== Activity ==
Range to output from the entries below: the line containing "その他 (1034, 1397)" through the line containing "2018 (1028, 849)". Set it down exactly, ends included, nothing else.

(Stored records)
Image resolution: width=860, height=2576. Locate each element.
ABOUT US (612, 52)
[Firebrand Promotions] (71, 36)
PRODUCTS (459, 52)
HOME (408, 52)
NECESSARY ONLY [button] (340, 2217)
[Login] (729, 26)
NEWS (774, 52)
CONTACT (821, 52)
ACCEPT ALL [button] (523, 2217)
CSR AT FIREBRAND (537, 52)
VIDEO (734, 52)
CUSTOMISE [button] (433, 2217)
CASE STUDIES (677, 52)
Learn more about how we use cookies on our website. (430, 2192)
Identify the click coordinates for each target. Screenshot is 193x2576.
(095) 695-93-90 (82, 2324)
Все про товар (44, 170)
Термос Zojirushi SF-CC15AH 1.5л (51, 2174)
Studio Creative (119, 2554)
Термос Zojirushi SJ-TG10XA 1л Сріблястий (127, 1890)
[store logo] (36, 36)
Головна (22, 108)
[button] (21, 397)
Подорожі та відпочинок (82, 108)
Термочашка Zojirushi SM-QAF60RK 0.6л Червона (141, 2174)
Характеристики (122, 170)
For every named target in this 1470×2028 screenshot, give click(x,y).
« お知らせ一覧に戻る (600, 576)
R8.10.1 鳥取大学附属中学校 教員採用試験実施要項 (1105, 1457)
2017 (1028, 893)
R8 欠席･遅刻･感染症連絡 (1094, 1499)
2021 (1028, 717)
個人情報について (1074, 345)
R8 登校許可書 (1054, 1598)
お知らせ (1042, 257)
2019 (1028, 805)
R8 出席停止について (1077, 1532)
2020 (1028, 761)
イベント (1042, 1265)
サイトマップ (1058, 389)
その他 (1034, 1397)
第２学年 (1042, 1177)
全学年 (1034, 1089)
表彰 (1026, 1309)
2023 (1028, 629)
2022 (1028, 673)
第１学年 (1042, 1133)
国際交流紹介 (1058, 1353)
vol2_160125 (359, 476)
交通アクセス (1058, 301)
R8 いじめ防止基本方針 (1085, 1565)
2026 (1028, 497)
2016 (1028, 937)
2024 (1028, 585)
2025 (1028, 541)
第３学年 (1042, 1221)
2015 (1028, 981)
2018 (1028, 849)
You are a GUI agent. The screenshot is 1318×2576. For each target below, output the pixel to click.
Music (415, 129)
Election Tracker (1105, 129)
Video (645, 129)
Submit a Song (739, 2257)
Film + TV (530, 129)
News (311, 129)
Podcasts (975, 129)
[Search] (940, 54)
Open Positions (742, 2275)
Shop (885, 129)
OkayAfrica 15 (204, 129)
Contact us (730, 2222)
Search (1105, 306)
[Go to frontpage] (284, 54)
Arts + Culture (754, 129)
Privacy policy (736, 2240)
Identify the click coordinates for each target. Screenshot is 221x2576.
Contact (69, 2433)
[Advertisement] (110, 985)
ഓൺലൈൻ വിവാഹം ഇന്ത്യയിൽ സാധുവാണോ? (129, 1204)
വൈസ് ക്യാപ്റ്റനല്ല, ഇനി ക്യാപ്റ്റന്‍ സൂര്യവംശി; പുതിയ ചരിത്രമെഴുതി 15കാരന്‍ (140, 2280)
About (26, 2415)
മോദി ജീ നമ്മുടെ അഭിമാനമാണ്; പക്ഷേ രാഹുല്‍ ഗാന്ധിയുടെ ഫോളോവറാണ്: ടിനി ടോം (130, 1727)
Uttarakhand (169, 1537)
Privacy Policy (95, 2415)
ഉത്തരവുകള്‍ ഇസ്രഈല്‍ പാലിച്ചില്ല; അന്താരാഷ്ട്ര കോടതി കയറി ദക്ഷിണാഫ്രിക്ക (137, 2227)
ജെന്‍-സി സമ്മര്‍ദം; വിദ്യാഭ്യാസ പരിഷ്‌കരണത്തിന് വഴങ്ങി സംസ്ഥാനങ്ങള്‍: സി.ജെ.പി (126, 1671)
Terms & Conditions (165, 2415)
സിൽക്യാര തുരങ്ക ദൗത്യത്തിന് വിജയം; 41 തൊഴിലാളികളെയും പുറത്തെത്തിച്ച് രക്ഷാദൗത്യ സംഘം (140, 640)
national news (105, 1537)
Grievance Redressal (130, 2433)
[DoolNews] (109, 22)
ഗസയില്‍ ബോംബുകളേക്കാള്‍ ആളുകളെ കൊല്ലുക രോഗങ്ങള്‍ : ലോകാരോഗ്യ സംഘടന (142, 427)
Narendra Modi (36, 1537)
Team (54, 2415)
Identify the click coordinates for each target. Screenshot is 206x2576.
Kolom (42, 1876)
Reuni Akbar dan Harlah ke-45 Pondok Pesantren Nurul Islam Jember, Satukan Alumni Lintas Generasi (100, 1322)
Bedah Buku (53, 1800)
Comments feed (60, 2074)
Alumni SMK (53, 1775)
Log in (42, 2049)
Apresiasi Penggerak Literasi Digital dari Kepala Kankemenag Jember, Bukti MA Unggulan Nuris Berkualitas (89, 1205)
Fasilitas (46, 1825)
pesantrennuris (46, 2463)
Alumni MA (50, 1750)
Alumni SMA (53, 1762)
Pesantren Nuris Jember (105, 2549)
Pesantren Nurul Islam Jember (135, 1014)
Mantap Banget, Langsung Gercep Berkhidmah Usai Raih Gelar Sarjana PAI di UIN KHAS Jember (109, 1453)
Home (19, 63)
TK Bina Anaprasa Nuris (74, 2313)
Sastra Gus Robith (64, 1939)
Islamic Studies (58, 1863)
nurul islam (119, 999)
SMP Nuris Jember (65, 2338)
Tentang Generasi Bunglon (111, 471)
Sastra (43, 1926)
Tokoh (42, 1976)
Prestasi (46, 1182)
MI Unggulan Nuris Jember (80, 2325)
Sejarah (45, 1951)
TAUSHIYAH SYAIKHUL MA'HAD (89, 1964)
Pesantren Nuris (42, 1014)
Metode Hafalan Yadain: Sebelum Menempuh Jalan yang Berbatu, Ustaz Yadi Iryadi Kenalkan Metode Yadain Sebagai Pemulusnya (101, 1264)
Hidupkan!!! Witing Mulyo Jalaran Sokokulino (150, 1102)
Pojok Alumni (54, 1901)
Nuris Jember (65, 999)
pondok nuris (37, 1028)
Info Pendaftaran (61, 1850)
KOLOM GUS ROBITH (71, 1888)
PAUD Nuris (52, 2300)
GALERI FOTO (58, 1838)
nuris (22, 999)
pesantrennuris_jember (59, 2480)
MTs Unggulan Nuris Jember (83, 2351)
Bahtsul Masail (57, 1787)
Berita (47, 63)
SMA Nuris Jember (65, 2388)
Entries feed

== Task answer ==
その他 (1034, 1397)
第２学年 (1042, 1177)
全学年 (1034, 1089)
表彰 (1026, 1309)
2023 (1028, 629)
2022 (1028, 673)
第１学年 (1042, 1133)
国際交流紹介 (1058, 1353)
vol2_160125 (359, 476)
交通アクセス (1058, 301)
R8 いじめ防止基本方針 (1085, 1565)
2026 (1028, 497)
2016 (1028, 937)
2024 (1028, 585)
2025 (1028, 541)
第３学年 (1042, 1221)
2015 (1028, 981)
2018 (1028, 849)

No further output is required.